### TASK INSTRUCTIONS
All the lines below need to be transcribed exactly. Pictures get left out.

### INFORMATION GIVEN
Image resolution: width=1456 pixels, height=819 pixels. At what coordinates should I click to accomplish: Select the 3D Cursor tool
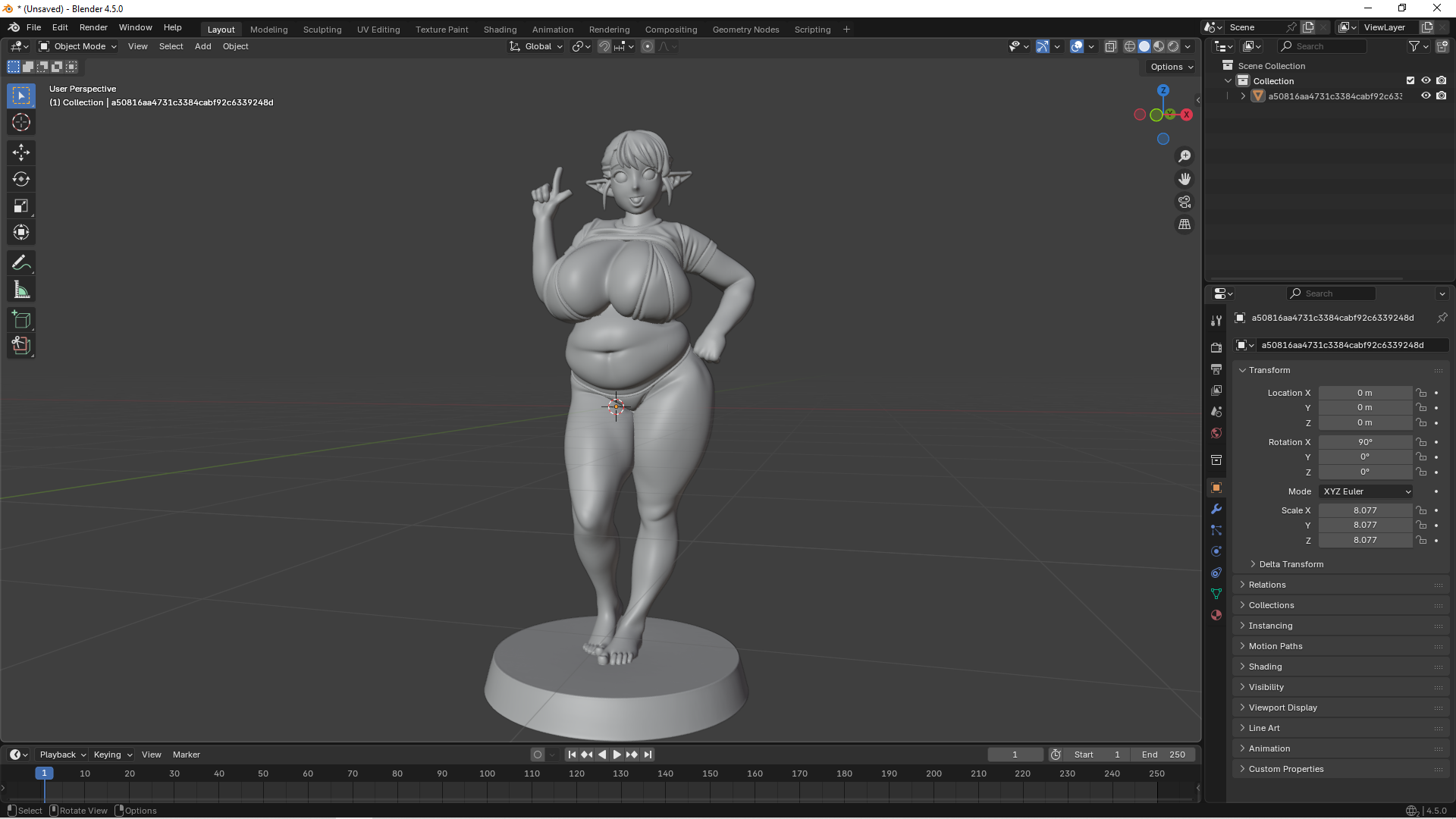21,122
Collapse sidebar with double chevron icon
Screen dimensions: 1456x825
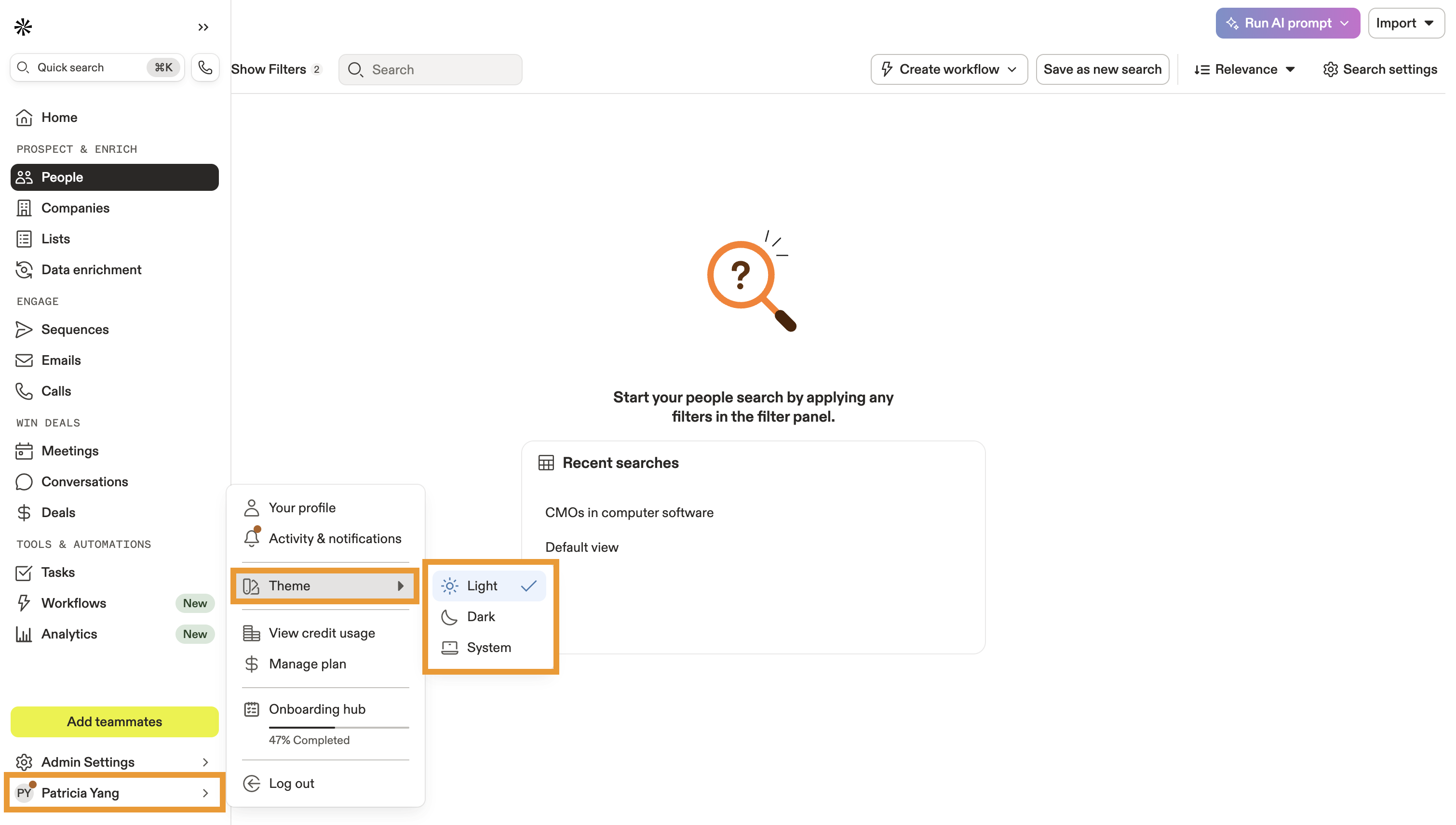point(203,27)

### ANSWER TO THIS EXERCISE
Image resolution: width=1456 pixels, height=819 pixels. At what coordinates should I click to accomplish: Select the 3D Cursor tool
21,122
Collapse sidebar with double chevron icon
Screen dimensions: 1456x825
point(203,27)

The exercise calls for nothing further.